● **Task to carry out**
Among the records below, find the lines that contain "text" and copy each of them.

(Stored items)
──────────────────────────────
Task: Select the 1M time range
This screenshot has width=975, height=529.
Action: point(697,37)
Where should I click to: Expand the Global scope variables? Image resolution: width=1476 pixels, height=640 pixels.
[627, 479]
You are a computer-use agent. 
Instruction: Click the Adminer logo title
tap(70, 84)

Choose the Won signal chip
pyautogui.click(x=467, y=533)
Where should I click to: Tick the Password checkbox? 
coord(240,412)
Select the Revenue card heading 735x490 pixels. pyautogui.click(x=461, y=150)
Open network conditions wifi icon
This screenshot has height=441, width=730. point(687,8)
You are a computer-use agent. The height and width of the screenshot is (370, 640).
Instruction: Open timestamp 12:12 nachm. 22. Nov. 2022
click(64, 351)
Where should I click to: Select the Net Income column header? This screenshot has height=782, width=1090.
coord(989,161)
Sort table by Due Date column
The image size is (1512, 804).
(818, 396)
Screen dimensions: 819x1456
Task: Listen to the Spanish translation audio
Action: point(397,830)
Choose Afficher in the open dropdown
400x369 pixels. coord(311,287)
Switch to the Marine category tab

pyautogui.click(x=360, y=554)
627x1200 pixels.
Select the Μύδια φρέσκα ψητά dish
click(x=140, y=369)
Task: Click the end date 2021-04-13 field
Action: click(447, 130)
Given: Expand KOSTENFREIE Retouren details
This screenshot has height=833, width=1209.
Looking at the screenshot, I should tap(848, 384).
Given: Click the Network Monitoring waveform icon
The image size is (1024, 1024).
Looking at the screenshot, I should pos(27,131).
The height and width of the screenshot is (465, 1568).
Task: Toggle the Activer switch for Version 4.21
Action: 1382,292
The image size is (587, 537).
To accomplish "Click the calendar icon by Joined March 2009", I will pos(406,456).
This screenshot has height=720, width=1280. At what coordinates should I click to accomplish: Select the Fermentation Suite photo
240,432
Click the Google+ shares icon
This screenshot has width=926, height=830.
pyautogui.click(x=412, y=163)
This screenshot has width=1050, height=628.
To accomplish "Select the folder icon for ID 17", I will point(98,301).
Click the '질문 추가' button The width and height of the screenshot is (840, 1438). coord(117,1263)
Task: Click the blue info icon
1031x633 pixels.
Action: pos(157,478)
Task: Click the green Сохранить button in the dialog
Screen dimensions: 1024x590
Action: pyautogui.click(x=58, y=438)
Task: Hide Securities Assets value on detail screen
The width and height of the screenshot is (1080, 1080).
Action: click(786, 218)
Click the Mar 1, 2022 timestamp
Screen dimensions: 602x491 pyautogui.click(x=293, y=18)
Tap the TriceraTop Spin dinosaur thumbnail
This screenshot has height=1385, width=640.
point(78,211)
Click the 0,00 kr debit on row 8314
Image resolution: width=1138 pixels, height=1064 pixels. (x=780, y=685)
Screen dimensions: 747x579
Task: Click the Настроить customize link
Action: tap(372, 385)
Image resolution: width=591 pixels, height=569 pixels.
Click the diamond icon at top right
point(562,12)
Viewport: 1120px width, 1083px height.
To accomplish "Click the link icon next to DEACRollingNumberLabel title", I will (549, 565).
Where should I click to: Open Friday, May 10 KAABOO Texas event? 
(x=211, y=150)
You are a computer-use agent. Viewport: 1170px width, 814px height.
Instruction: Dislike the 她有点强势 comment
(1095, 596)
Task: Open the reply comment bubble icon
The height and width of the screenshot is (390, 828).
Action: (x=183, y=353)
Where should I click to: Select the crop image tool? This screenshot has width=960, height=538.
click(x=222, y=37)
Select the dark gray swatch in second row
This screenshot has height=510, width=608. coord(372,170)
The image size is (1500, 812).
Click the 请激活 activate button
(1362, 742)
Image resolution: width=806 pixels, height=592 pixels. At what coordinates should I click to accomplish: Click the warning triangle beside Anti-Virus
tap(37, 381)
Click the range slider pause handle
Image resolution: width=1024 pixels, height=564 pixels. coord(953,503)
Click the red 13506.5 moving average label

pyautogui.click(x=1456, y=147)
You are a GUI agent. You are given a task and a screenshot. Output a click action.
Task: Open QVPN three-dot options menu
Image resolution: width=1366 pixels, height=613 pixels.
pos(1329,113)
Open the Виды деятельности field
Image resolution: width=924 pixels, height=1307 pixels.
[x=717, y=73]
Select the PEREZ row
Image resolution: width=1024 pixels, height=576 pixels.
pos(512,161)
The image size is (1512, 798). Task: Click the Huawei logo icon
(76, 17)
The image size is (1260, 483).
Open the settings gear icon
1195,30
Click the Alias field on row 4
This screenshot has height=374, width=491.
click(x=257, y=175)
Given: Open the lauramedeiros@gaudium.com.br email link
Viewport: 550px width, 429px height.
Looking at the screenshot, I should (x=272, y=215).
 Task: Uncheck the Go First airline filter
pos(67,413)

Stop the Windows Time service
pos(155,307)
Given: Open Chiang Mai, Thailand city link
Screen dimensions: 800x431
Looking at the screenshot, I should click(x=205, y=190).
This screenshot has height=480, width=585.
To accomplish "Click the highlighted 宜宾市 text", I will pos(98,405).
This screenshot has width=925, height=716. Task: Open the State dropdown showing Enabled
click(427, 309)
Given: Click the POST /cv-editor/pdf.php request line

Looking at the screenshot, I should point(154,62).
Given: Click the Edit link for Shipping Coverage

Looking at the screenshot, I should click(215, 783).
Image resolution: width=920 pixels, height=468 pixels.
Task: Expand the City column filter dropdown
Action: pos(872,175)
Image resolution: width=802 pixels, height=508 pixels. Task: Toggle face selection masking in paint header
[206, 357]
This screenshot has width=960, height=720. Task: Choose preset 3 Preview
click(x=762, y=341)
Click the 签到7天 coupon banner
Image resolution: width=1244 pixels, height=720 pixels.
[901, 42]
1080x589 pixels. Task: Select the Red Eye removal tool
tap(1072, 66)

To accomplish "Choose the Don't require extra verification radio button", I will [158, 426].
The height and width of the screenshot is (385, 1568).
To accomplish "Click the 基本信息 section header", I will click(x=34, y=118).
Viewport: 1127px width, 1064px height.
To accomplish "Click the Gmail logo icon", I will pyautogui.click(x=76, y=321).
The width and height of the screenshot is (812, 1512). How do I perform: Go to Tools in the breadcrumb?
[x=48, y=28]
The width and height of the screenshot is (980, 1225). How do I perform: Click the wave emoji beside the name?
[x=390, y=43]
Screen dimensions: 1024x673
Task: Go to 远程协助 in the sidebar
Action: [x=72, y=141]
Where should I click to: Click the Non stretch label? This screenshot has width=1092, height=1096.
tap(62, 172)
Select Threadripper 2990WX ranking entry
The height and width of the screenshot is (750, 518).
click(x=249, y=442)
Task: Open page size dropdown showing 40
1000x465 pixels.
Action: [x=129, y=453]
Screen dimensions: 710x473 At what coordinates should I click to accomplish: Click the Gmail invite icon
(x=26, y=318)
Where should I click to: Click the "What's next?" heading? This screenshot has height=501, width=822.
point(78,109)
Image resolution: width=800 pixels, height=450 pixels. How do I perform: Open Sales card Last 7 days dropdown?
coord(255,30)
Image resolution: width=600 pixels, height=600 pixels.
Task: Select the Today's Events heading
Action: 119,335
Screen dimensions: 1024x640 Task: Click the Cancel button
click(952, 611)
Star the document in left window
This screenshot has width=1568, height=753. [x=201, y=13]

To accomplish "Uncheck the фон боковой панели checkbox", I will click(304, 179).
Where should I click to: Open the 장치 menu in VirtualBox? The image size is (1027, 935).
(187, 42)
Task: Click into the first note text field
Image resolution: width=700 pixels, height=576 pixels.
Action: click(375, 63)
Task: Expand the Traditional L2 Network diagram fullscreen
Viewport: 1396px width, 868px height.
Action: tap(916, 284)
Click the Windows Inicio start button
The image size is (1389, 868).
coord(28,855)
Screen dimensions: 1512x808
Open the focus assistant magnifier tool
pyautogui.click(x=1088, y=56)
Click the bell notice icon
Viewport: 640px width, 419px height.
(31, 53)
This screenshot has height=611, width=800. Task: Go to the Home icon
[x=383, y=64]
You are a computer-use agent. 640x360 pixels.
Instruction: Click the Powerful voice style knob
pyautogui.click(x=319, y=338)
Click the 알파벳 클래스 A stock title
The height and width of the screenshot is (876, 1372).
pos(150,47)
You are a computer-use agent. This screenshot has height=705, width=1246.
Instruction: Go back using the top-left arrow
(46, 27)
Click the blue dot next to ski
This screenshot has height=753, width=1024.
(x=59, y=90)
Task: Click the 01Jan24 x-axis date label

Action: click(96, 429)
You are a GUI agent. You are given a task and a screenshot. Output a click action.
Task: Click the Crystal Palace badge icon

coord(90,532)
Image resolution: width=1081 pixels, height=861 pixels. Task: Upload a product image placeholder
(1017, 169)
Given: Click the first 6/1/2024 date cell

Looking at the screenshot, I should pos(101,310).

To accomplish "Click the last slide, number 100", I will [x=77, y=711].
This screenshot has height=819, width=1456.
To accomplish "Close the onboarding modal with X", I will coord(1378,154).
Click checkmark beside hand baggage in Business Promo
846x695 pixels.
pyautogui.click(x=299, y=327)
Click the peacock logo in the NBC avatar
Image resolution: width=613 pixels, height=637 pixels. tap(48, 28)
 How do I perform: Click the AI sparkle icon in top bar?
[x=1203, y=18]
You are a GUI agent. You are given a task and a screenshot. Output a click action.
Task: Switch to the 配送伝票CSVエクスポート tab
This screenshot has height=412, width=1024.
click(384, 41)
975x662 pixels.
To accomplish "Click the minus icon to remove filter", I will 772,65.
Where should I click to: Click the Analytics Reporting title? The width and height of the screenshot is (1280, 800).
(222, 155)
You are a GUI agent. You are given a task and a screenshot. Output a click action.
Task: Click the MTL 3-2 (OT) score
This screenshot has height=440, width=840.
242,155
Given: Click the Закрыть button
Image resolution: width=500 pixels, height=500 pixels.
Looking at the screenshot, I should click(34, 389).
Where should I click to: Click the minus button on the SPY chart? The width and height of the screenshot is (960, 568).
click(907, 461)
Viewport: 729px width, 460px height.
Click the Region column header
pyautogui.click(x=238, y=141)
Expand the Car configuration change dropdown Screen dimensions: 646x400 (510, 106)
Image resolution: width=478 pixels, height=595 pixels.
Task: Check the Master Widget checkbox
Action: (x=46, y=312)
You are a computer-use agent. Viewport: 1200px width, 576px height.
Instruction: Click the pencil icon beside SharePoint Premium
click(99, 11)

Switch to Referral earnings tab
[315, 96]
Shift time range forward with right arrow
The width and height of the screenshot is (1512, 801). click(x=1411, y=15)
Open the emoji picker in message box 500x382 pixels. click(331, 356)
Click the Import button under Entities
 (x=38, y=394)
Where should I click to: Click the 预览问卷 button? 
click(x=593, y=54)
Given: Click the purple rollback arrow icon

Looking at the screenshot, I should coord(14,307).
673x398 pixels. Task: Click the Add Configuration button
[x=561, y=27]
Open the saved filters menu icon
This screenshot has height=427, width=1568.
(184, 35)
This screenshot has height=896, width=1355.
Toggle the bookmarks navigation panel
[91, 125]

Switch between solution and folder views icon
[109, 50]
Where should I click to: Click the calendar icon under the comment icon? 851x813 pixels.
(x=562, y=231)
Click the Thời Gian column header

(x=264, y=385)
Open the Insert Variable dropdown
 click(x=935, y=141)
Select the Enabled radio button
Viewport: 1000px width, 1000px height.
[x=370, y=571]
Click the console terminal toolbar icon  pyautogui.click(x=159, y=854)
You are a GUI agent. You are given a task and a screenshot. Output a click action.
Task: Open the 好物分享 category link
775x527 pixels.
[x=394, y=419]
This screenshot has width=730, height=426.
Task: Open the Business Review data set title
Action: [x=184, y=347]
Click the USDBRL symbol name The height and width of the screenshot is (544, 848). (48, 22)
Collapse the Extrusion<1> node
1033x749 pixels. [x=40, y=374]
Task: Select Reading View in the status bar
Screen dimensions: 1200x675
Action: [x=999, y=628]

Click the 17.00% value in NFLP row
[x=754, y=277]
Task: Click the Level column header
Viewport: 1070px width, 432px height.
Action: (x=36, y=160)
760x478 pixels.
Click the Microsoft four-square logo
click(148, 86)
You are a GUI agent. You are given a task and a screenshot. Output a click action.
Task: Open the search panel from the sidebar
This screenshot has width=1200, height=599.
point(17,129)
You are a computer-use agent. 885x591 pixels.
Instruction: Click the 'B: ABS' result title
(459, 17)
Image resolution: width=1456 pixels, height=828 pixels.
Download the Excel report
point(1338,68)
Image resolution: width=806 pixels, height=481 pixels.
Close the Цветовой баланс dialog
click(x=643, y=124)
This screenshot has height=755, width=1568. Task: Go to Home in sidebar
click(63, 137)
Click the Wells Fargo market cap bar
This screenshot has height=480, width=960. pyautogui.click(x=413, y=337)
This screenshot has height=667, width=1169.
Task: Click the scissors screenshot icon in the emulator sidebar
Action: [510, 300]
──────────────────────────────
● **Response area**
To accomplish "Click the highlighted 宜宾市 text", I will pos(98,405).
Task: Click into the first note text field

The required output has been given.